Un vote blanc décompté mais toujours pas considéré comme exprimé
Le vote blanc consiste à déposer dans l'urne une enveloppe vide ou contenant un bulletin vierge, sans de nom de candidat. Les bulletins blancs ne sont pas fournis officiellement. Les électeurs qui souhaitent les utiliser doivent les apporter avec eux. Ce vote est vu comme une volonté de l'électeur de se démarquer du choix qui lui est proposé tout en continuant de participer au scrutin, souligne le site Vie-publique.fr. Le vote nul, lui, est assimilé à une erreur, volontaire ou non : bulletin annoté ou déchiré, non réglementaire ou sans enveloppe.

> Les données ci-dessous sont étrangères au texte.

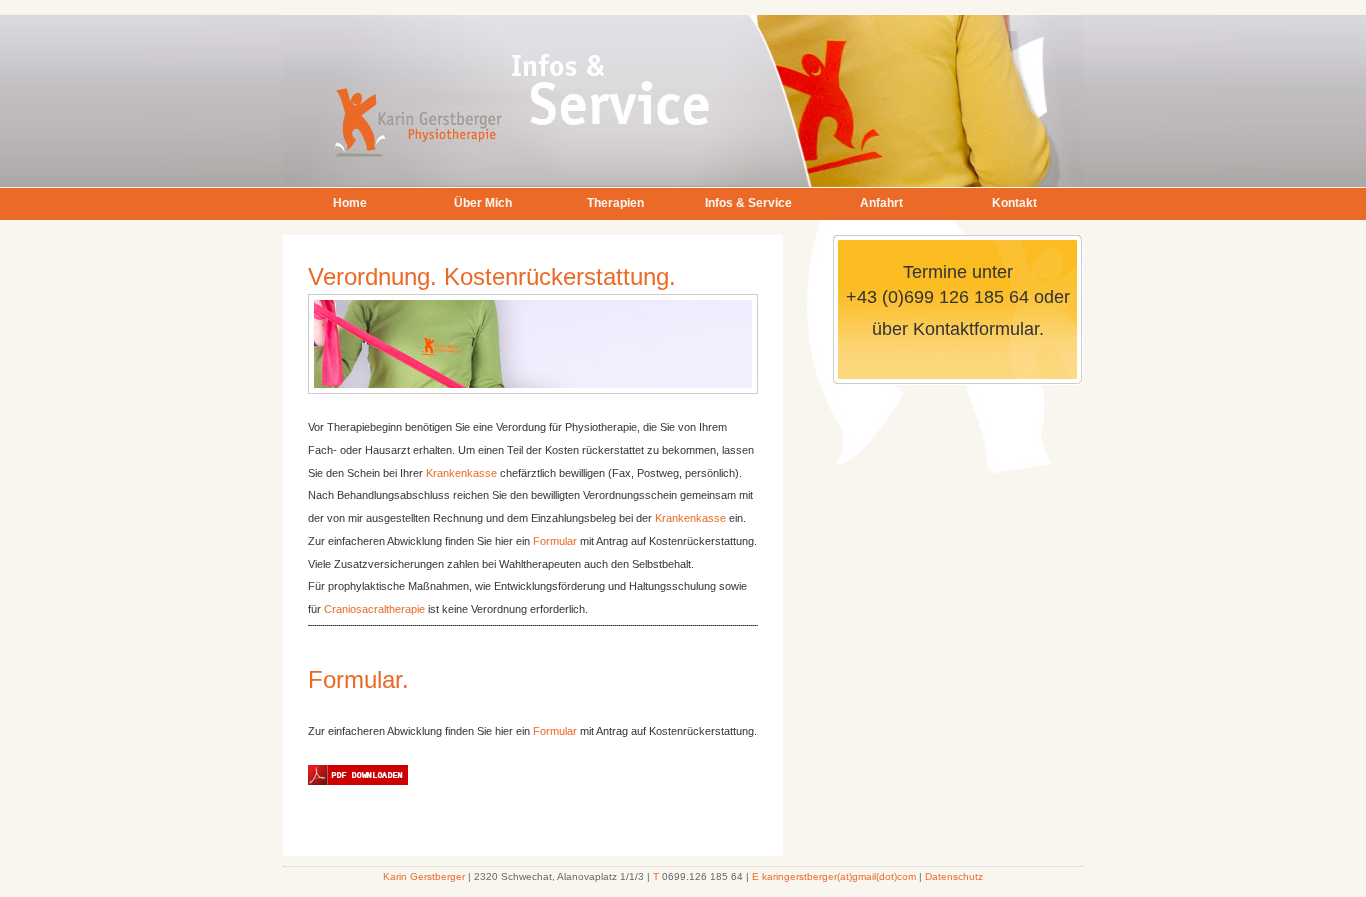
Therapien (615, 203)
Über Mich (483, 203)
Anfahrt (881, 203)
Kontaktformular (973, 329)
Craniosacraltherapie (374, 609)
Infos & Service (748, 203)
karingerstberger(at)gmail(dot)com (839, 876)
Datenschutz (954, 876)
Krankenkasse (461, 473)
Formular (555, 541)
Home (350, 203)
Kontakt (1014, 203)
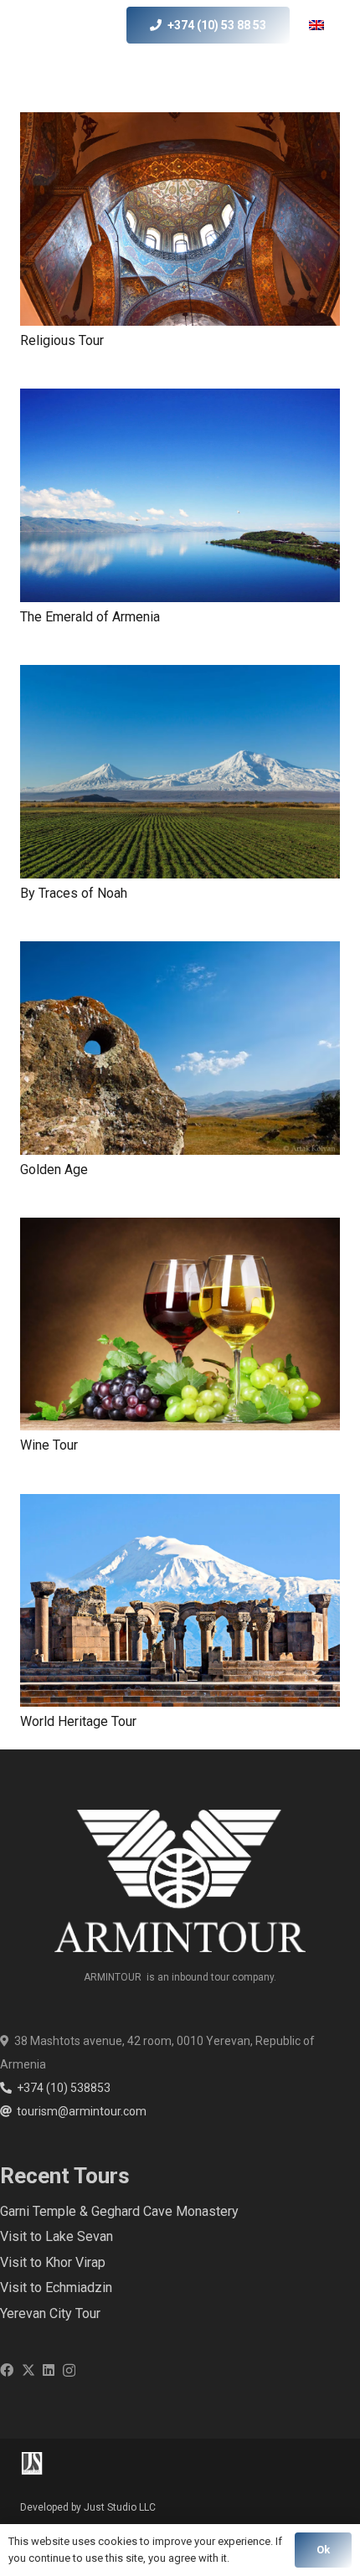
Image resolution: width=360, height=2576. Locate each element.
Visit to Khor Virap (52, 2262)
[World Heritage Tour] (180, 1601)
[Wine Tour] (180, 1324)
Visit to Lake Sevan (56, 2236)
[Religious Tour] (180, 219)
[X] (28, 2370)
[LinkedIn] (48, 2370)
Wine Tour (49, 1445)
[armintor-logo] (50, 25)
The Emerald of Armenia (90, 617)
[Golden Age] (180, 1048)
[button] (328, 25)
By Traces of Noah (73, 893)
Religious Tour (62, 340)
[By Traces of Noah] (180, 771)
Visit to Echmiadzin (56, 2287)
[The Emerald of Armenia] (180, 495)
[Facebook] (6, 2370)
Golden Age (54, 1169)
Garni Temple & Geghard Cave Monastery (119, 2211)
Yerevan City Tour (50, 2313)
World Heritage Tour (78, 1721)
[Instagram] (69, 2370)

Depuis la loi du 21 février 2014, les votes blancs sont décomptés mais Ils n'entrent pas en compte pour le calcul des suffrages exprimés. "La loi ne va pas suffisamment loin parce que ce vote est toujours jeté à la poubelle", déplore Florian Demmel, porte-parole de Citoyens du vote blanc. Créée il y a plus de dix ans, cette association milite pour une “réelle” prise en compte du vote blanc. "On n'a pas la possibilité d'avoir un vote digne pour ces millions de Françaises et de Français qui ne se reconnaissent pas dans l'offre politique", poursuit le porte-parole.
Devenue le Parti du vote blanc, l’association a tenté de présenter un candidat à différentes élections, notamment à la présidentielle de 2017. "On avait une centaine de promesses de parrainage qui s'est convertie au final en une quinzaine de parrainages réels", raconte Florian Demmel. Insuffisant pour pouvoir proposer à l'électeur un bulletin dans les bureaux de votes. Lors du scrutin de 2017, le vote blanc a battu des records parmi les électeurs qui se sont déplacés au second tour. Il y a eu 8,51% de votes blancs et 2,96% de votes nuls. Un score élevé qui n’a plus été atteint lors des élections suivantes.
La loi de 2014 implique aussi un décompte des votes blancs séparément des votes nuls. Cette différenciation n'a pas lieu d'être, selon le sociologue Jérémie Moualek, chercheur à l’université d’Evry. "La très grande majorité des votes nuls ne sont pas des erreurs et sont des votes blancs dans l'esprit", explique-t-il. Il a notamment étudié plus de 16 000 bulletins pour une étude sur le vote blanc et nul et plaide pour un décompte de toutes les voix, sans hiérarchie juridique entre les votes. "En quoi le vote blanc est plus légitime que quelqu'un qui a écrit les raisons de pourquoi il ne vote pas pour tel ou tel candidat ?", demande Jérémie Moualek qui partage des bulletins considérés comme votes nuls tous les jours sur les réseaux sociaux.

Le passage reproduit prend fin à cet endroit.